= PROBLEM TO SOLVE =
Return the lines from the first one through the line containing "Looking at the screenshot, I should tap(1351, 148).", both included, copying each one unchanged.
** BEGIN **
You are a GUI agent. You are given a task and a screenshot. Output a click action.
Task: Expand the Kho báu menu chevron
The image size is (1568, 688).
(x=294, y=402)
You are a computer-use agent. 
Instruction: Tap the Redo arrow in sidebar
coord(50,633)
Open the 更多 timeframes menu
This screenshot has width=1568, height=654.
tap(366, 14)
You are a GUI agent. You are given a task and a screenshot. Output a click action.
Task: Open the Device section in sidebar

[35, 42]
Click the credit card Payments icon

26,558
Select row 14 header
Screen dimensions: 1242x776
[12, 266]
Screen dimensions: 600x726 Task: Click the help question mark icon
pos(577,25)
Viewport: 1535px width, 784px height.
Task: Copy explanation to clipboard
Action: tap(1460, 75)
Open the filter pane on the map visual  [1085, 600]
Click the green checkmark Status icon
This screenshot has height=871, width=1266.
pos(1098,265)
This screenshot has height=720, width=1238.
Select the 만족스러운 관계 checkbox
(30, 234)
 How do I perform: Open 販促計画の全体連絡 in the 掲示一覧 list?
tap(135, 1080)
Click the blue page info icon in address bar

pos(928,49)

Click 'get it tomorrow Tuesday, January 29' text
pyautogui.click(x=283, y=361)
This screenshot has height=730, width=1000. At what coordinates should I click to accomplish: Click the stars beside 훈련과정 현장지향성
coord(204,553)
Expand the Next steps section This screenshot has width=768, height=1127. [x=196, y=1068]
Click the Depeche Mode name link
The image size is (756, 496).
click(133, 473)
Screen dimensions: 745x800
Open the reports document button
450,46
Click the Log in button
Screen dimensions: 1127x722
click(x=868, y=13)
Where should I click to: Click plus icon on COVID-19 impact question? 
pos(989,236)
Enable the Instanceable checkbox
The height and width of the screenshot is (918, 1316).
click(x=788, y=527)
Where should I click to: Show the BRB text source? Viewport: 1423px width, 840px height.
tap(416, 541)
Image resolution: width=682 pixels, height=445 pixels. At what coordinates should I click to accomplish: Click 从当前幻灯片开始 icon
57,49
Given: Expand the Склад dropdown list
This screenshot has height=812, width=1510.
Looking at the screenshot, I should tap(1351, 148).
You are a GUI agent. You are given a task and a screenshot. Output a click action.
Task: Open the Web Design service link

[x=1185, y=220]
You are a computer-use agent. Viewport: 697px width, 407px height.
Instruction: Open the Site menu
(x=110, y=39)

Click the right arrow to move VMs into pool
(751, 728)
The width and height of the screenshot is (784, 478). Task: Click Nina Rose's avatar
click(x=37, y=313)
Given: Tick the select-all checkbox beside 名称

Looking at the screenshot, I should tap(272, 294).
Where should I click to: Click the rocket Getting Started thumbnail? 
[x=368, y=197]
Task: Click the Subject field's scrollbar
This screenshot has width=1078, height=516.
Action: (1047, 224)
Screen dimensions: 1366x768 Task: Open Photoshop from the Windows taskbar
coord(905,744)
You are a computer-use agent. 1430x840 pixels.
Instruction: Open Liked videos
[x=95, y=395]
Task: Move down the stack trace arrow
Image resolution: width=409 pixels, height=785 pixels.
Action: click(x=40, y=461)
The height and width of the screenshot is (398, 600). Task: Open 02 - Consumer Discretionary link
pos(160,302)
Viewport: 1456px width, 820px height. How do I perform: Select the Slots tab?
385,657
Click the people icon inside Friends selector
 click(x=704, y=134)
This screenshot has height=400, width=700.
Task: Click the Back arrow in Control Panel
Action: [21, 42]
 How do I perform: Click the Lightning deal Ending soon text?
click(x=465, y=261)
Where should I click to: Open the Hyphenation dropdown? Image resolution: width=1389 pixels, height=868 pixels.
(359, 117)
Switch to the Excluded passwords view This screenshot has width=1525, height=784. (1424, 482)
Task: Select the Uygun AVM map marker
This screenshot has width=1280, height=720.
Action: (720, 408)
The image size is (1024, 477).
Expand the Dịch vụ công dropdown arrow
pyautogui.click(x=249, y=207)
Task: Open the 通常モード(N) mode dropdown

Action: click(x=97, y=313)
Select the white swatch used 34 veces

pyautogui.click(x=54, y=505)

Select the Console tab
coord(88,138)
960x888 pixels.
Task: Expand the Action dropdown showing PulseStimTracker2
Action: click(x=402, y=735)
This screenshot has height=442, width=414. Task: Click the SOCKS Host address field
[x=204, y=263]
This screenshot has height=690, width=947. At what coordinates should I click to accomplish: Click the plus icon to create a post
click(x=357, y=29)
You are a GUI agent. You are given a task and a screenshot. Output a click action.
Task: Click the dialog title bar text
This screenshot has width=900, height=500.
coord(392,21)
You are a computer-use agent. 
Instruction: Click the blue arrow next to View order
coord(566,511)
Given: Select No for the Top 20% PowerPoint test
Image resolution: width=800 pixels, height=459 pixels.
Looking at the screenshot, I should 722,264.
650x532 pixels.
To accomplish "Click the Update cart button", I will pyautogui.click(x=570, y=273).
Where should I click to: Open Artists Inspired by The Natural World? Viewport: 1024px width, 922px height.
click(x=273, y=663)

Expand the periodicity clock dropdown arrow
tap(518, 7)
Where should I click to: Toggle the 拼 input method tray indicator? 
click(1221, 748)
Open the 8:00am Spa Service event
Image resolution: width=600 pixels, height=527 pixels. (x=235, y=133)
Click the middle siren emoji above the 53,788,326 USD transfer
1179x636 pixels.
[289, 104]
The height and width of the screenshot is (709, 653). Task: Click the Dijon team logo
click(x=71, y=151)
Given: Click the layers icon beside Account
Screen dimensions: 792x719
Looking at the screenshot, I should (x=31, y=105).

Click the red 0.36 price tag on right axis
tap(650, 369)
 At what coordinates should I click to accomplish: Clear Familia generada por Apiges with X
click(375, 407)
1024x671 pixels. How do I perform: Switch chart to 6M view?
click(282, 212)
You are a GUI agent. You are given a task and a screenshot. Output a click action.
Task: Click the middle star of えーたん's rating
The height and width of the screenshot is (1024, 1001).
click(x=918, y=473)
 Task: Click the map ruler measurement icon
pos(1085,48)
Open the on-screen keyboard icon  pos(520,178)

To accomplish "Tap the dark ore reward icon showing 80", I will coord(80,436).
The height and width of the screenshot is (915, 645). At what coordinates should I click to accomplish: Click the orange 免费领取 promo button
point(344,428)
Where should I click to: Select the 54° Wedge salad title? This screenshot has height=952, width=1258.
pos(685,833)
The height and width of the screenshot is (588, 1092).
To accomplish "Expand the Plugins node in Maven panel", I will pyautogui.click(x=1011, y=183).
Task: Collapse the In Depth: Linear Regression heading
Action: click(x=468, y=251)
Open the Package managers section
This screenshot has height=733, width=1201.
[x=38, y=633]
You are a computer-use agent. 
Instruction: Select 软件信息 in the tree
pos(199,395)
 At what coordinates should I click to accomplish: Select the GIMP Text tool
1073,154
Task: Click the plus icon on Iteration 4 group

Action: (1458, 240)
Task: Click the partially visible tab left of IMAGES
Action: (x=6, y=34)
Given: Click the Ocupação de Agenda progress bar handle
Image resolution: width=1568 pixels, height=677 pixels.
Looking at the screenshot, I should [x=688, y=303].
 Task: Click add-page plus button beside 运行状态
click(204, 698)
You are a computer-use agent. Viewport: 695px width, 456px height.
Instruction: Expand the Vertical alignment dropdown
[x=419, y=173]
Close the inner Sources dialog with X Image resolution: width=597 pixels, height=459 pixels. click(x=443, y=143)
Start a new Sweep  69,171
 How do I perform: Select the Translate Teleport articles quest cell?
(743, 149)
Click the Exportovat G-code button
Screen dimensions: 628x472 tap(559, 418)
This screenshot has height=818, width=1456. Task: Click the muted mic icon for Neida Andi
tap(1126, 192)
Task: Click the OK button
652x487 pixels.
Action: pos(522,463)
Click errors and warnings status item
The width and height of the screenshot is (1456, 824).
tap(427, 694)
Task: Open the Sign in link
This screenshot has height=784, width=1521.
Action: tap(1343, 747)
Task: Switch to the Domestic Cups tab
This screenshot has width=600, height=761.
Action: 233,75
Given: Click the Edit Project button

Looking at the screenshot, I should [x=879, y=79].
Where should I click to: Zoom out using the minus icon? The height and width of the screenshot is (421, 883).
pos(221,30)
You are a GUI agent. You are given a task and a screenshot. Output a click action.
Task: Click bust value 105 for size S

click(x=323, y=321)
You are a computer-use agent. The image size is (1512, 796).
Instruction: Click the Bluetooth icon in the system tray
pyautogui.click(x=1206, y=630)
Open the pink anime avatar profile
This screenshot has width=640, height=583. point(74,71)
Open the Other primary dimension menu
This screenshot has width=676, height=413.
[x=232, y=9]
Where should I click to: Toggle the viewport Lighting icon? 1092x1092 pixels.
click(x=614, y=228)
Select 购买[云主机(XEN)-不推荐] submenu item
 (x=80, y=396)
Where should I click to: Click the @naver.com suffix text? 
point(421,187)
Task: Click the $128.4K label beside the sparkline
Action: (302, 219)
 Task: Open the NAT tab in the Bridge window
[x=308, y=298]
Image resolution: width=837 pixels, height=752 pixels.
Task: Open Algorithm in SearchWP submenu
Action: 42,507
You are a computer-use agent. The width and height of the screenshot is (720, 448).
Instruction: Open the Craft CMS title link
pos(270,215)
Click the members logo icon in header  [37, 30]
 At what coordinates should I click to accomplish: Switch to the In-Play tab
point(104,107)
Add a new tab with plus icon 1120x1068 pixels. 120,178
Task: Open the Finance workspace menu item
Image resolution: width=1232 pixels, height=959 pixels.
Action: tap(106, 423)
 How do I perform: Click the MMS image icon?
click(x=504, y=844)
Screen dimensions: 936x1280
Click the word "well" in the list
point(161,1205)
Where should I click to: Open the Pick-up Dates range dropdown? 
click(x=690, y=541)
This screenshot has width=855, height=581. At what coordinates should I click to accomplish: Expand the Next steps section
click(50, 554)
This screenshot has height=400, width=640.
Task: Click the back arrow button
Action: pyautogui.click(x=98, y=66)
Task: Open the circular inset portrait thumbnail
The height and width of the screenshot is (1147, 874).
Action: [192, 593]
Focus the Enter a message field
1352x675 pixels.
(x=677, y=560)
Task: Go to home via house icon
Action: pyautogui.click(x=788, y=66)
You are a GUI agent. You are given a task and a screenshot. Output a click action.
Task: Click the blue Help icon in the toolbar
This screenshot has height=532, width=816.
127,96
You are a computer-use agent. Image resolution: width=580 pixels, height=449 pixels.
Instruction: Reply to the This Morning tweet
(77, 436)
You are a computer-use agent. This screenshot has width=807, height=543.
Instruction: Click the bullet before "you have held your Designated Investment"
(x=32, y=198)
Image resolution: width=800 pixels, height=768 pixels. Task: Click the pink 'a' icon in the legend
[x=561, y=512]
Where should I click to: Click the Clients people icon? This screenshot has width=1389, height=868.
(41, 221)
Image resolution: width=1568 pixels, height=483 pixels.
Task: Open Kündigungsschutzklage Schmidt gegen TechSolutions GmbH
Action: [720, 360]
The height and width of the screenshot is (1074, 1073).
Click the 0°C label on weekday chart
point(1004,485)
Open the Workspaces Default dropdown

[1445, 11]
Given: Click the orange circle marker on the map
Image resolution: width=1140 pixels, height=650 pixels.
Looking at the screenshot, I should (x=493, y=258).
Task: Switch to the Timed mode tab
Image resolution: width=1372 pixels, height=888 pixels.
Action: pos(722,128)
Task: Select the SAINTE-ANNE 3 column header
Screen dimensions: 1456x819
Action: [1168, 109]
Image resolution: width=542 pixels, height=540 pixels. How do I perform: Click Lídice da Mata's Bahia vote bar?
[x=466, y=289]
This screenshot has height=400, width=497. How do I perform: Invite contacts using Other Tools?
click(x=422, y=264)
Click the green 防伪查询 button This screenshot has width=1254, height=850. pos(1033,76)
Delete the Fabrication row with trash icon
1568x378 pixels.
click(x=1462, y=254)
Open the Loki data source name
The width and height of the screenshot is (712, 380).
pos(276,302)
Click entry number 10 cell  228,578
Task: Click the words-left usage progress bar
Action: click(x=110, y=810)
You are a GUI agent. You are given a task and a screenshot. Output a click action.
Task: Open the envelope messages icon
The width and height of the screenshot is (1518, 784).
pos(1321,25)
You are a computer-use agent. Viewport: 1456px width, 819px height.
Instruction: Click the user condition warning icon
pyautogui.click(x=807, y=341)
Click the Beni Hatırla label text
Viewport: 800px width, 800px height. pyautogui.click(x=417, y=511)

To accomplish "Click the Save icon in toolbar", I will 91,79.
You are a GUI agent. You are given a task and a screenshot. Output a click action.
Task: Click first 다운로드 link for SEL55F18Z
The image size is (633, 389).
** END **
= TASK ANSWER =
You are a GUI agent. You are given a task and a screenshot. Output a click action.
Task: Expand the Kho báu menu chevron
The image size is (1568, 688).
(x=294, y=402)
You are a computer-use agent. 
Instruction: Tap the Redo arrow in sidebar
coord(50,633)
Open the 更多 timeframes menu
This screenshot has width=1568, height=654.
tap(366, 14)
You are a GUI agent. You are given a task and a screenshot. Output a click action.
Task: Open the Device section in sidebar

[35, 42]
Click the credit card Payments icon

26,558
Select row 14 header
Screen dimensions: 1242x776
[12, 266]
Screen dimensions: 600x726 Task: Click the help question mark icon
pos(577,25)
Viewport: 1535px width, 784px height.
Task: Copy explanation to clipboard
Action: tap(1460, 75)
Open the filter pane on the map visual  [1085, 600]
Click the green checkmark Status icon
This screenshot has height=871, width=1266.
pos(1098,265)
This screenshot has height=720, width=1238.
Select the 만족스러운 관계 checkbox
(30, 234)
 How do I perform: Open 販促計画の全体連絡 in the 掲示一覧 list?
tap(135, 1080)
Click the blue page info icon in address bar

pos(928,49)

Click 'get it tomorrow Tuesday, January 29' text
pyautogui.click(x=283, y=361)
This screenshot has height=730, width=1000. At what coordinates should I click to accomplish: Click the stars beside 훈련과정 현장지향성
coord(204,553)
Expand the Next steps section This screenshot has width=768, height=1127. [x=196, y=1068]
Click the Depeche Mode name link
The image size is (756, 496).
click(133, 473)
Screen dimensions: 745x800
Open the reports document button
450,46
Click the Log in button
Screen dimensions: 1127x722
click(x=868, y=13)
Where should I click to: Click plus icon on COVID-19 impact question? 
pos(989,236)
Enable the Instanceable checkbox
The height and width of the screenshot is (918, 1316).
click(x=788, y=527)
Where should I click to: Show the BRB text source? Viewport: 1423px width, 840px height.
tap(416, 541)
Image resolution: width=682 pixels, height=445 pixels. At what coordinates should I click to accomplish: Click 从当前幻灯片开始 icon
57,49
Given: Expand the Склад dropdown list
This screenshot has height=812, width=1510.
Looking at the screenshot, I should tap(1351, 148).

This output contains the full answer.